In most African countries and Western world, socio-economic background of the family is usually linked to the family’s income, parents’ educational level, parents’ occupation and social status among the kith and kin at the global level. Ford and Harris (1997) followed this logic while examining parental influences on African American pupils’ school environment by focusing on specific socio-demographic factors, including parents’ level of education, marital status and family income.

It is generally believed that children from high and middle socio-economic background parents are better exposed to a learning environment at the home because of provision and availability of extra learning facilities.

Low socio- economic background children are often left home to fend for themselves and their young siblings, while their caregivers work long hours; compared with their well off peers, they spend less time playing outdoors and more time watching television and are less likely to participate in after school activities (US Census Bureau, 2000). Unfortunately children would not get the model for how to develop proper emotions or respond appropriately to others from watching cartons; they need warm, person-to-person interactions. The failure to form positive relationships with peers inflicts long term socio-emotional consequences.
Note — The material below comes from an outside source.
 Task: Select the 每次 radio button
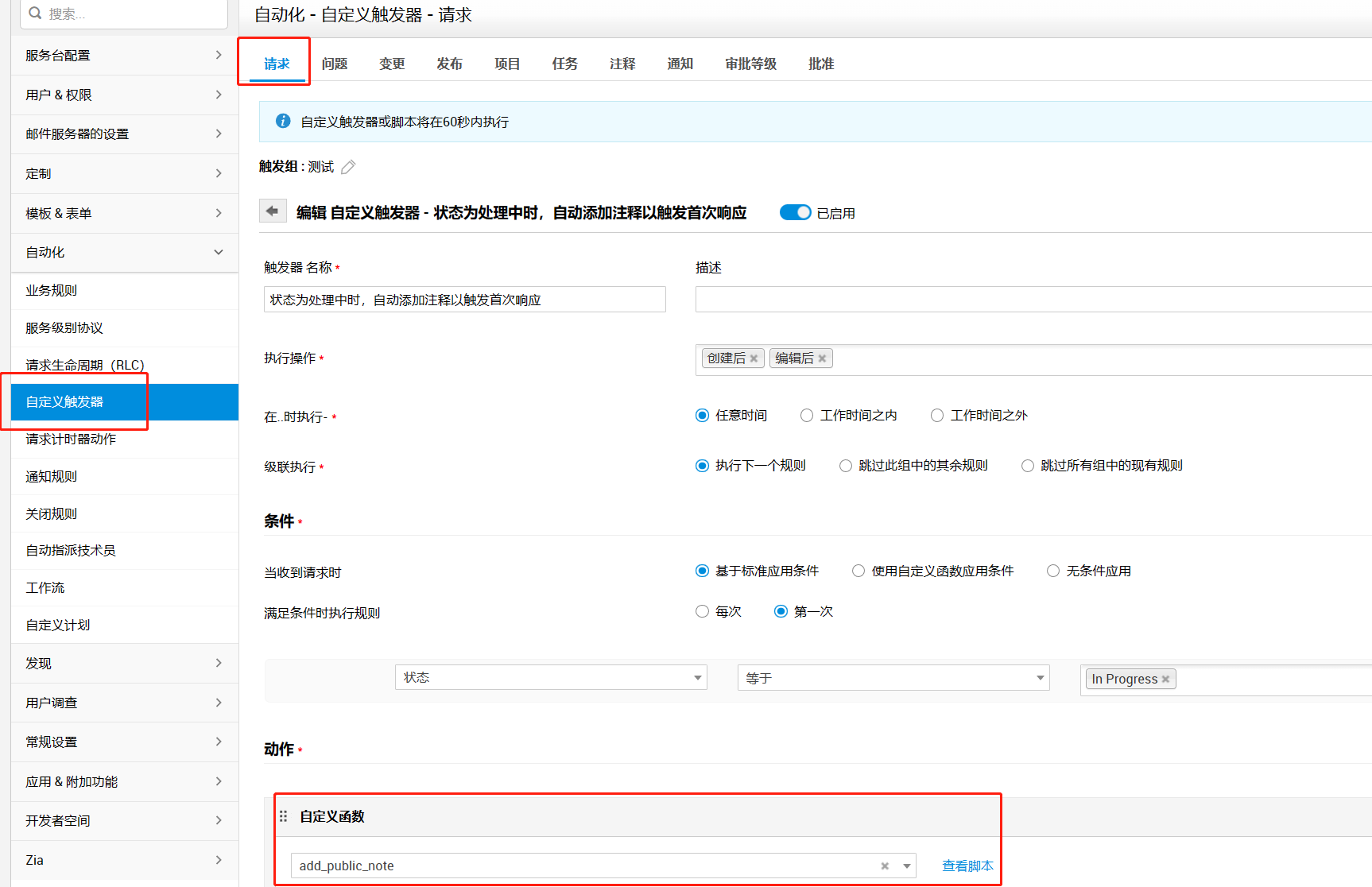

Previous studies have established that other factors in spite of socio-economic background can boost academic success among pupils. Studies which examined African American parents who maintained positive views about the value of education and who hold high academic expectations have children who often experience higher levels of academic achievement (Ford and Harris, 1997).

Children coming from poverty environment are not provided the same tools as the wealthy; they are entering schools already behind those not living in similar conditions. According to Li-Grining (2007), research suggests that the problem starts with the parents and their lack of education and understanding of the needs of children. Many individuals who might have done this nation proud in different fields have been forced into uninspired careers due to unavailability of finance resources. Such individuals are forced out of school and made to engage in hawking, selling packaged drinking water and the like so as to save money for their school expenses. Most of the time, they cannot afford instructional materials, and are always at the mercy of examiners during the examination period. The persistence of this in life of an individual pupil may spell doom for his academic success.

CHAPTER TWO

2. Methodology

2.1.Research design

The basic design used was both qualitative and quantitative, using research questionnaires and interviews in collecting data. Cross-sectional survey design was used to get the necessary data and facts and opinions of the participants about the subject in Kabale Secondary schools.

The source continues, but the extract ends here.